English solicitor and ornithologist (1810–1880)

Edward Hearle Rodd (17 March 1810 – 25 January 1880), ornithologist, born at the vicarage of St Just in Roseland, Cornwall, England on 17 March 1810, was the third son of Edward Rodd, D.D. (1768–1842), by his wife Harriet, (1779–1855) daughter of Charles Rashleigh, of Duporth, Cornwall.

==Life==
He was educated at Ottery St Mary school, and trained for the law, being admitted to practise as a solicitor in Trinity term 1832. In January 1833 he settled at Penzance, where he entered into partnership with George Dennis John. On John's death in 1847 Messrs John and Rodd became John, Rodd and Darke and after the latter's death the firm became Rodd & Cornish. He had also held many official posts in the town. He was town clerk from 1847, clerk to the local board from 1849, clerk to the Board of Guardians from the passing of the Poor Law Amendment Act 1834, and superintendent registrar, besides being head distributor of stamps in Cornwall from 1844 to 1867. Rodd retired about 1878 leaving the practice to Thomas Cornish.
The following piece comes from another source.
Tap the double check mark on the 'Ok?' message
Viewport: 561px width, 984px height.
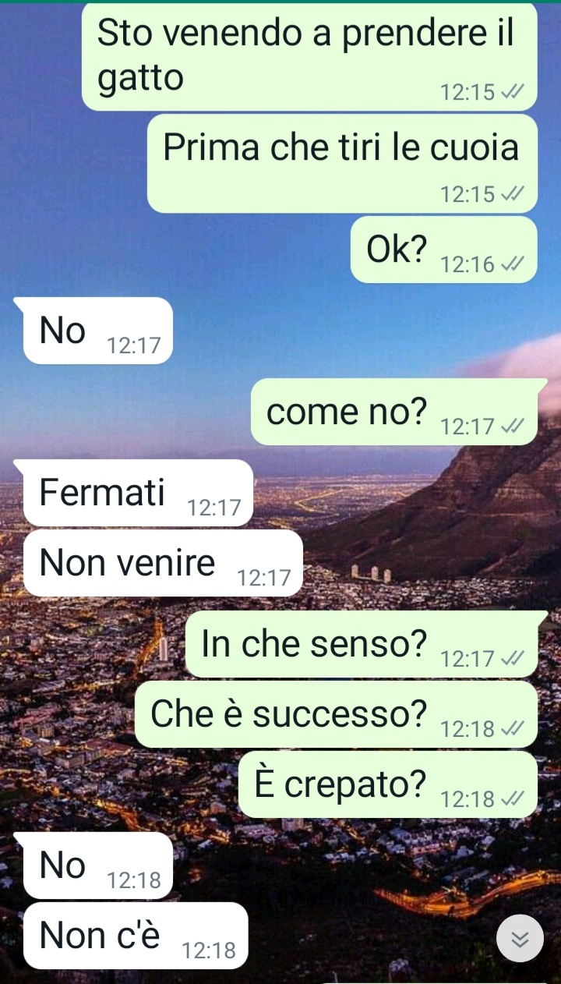click(x=511, y=265)
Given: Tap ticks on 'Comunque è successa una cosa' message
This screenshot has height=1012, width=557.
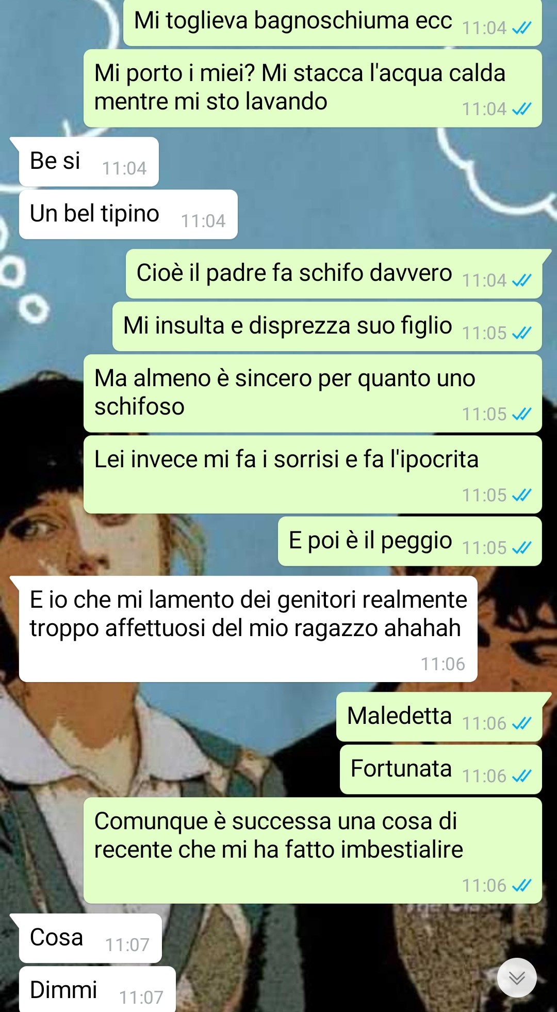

He died unmarried at his home, 4 South Parade, Penzance on 25 January 1880, and was buried in St Clare Cemetery, between Penzance and Heamoor.

A carillon, costing about £300 and paid for by public subscription, was installed in St Mary's Church as a memorial to Rodd. The first to be erected in Cornwall, it was completed by Gillett, Bland & Co on 10 November 1880 and plays fourteen tunes. A tune was played for two weeks, every four hours at 8 am, noon, 4 and 8 pm, midnight and 4 am. The carillon uses the eight bells, which were installed in 1865 for £950.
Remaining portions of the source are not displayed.